Items drawn from a data source:
** begin **

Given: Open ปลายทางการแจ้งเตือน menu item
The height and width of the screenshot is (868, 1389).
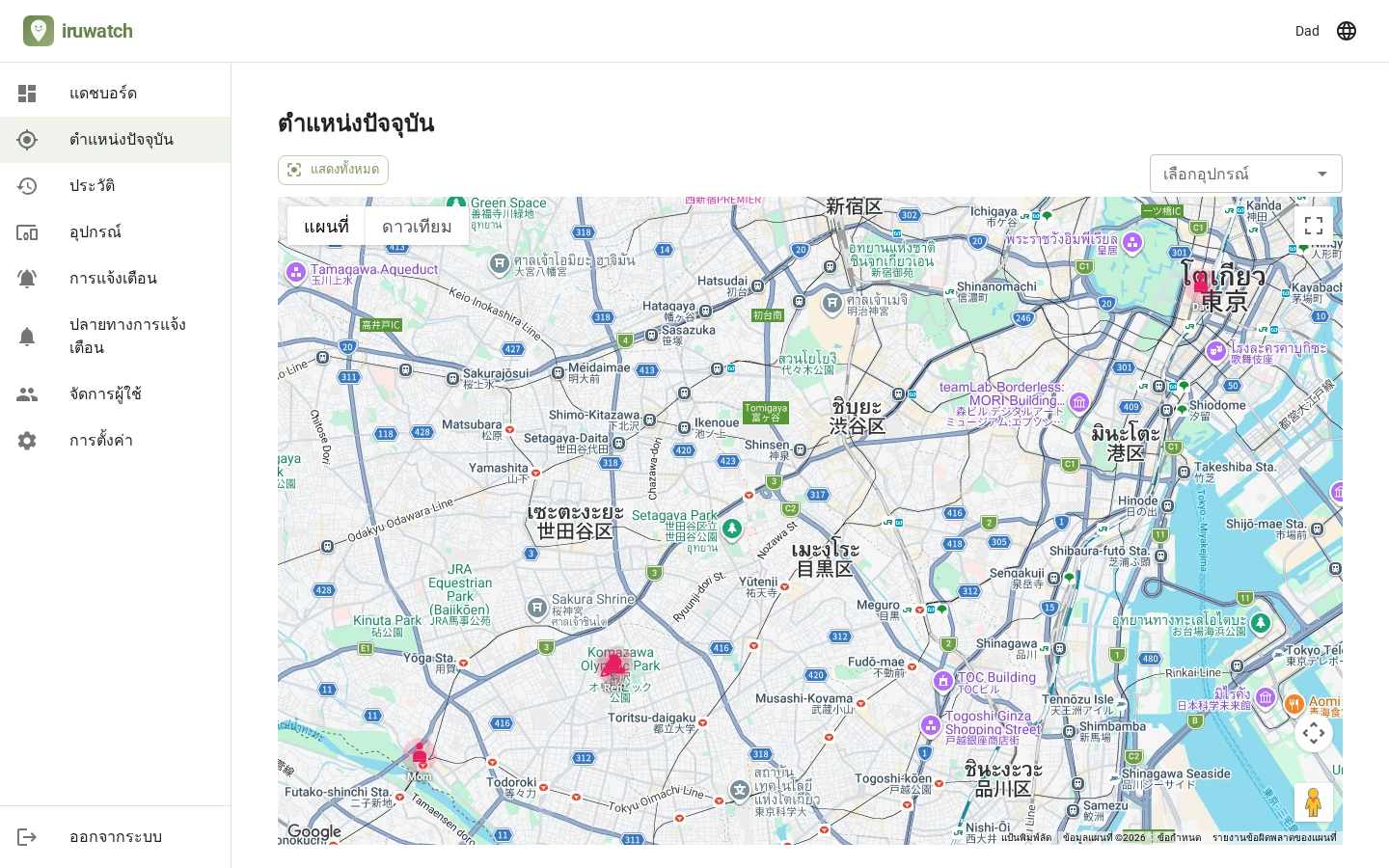Looking at the screenshot, I should tap(116, 337).
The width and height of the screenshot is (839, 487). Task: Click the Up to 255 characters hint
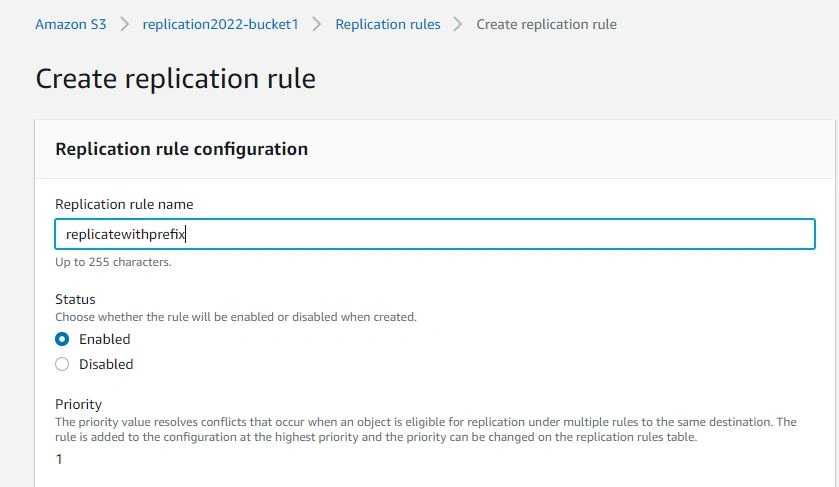pos(113,262)
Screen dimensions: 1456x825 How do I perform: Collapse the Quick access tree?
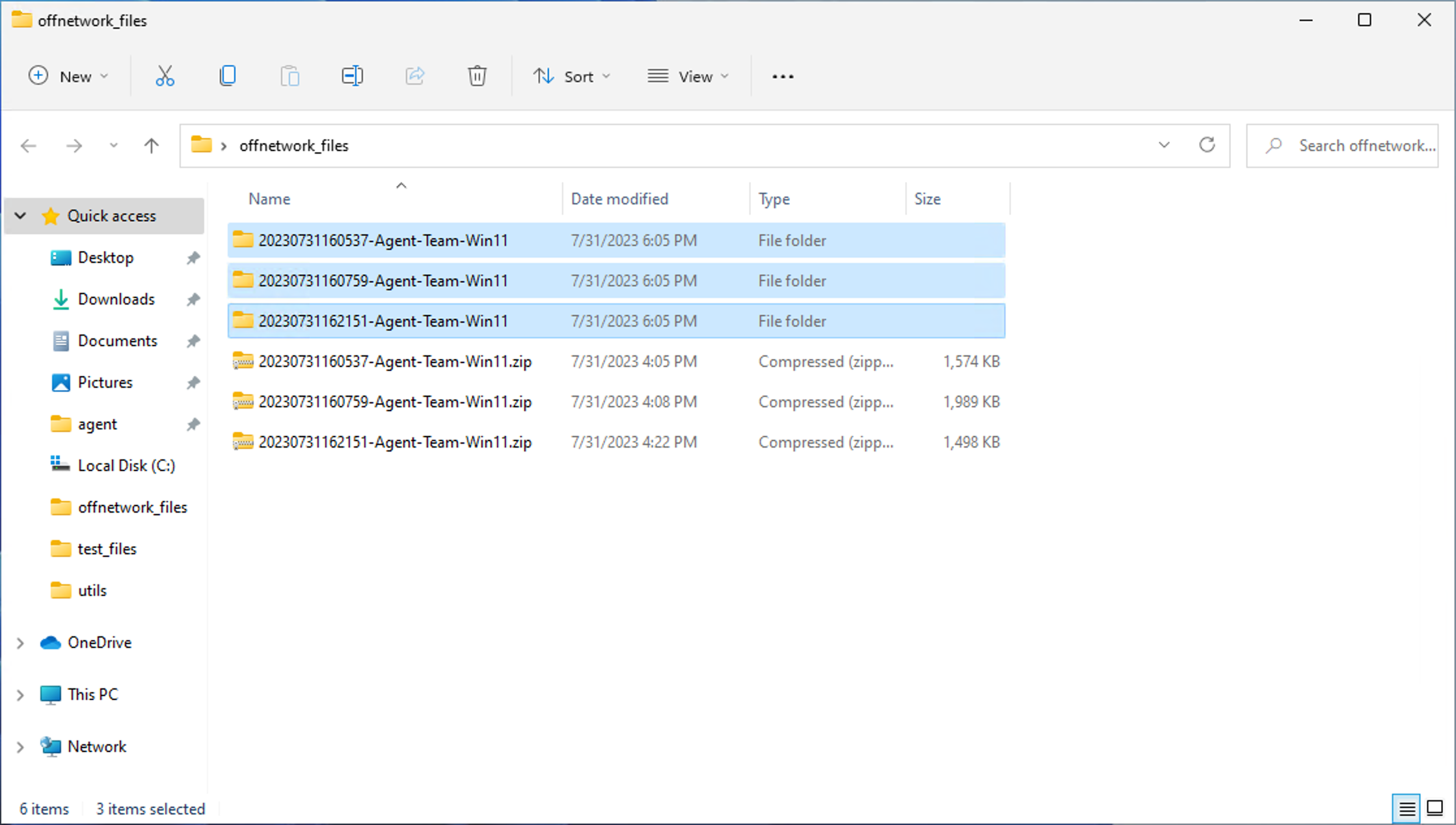(x=20, y=215)
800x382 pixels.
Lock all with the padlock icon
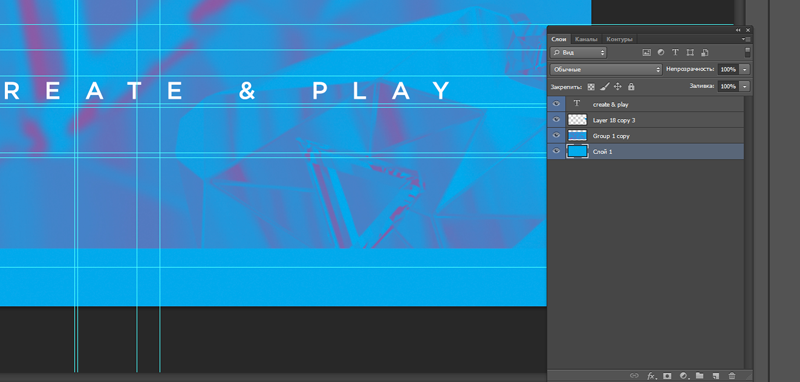tap(631, 87)
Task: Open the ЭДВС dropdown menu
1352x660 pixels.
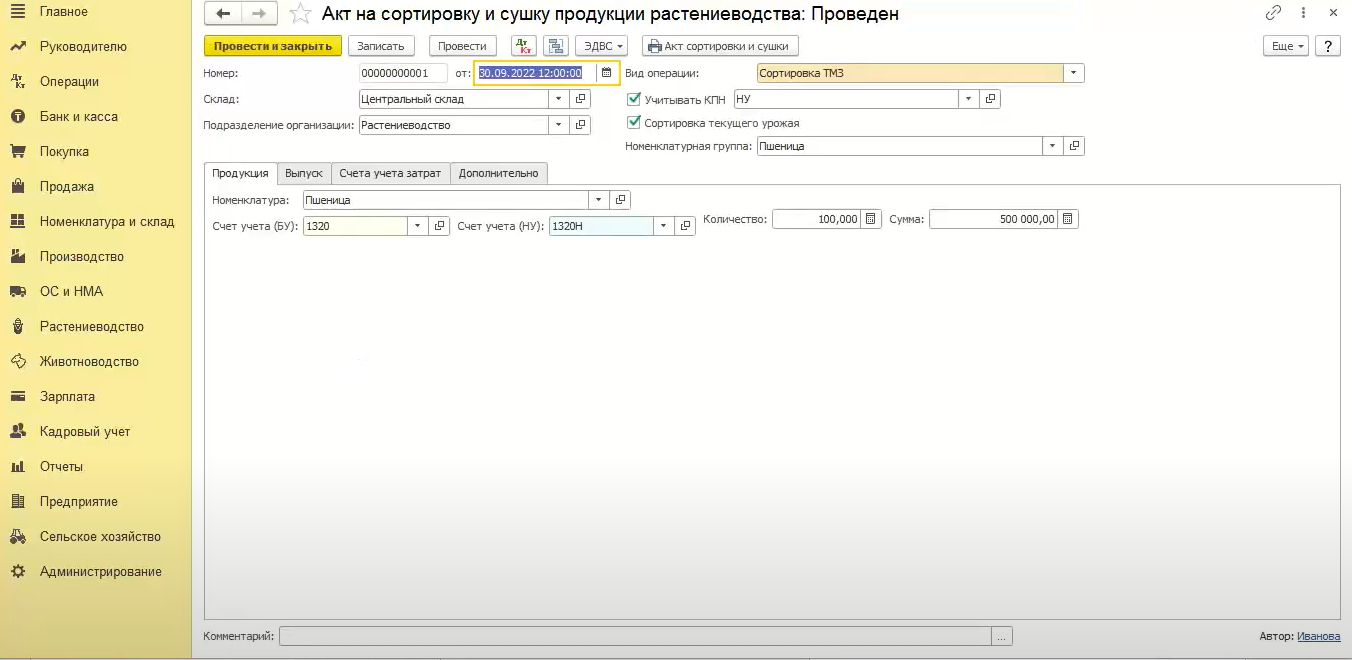Action: pyautogui.click(x=604, y=46)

** end **

Reproduce every line of the records above verbatim, omitting the pictures.

Given: Open ปลายทางการแจ้งเตือน menu item
The height and width of the screenshot is (868, 1389).
Looking at the screenshot, I should tap(116, 337).
The width and height of the screenshot is (839, 487). Task: Click the Up to 255 characters hint
pos(113,262)
Screen dimensions: 1456x825 How do I perform: Collapse the Quick access tree?
(x=20, y=215)
800x382 pixels.
Lock all with the padlock icon
tap(631, 87)
Task: Open the ЭДВС dropdown menu
1352x660 pixels.
Action: pyautogui.click(x=604, y=46)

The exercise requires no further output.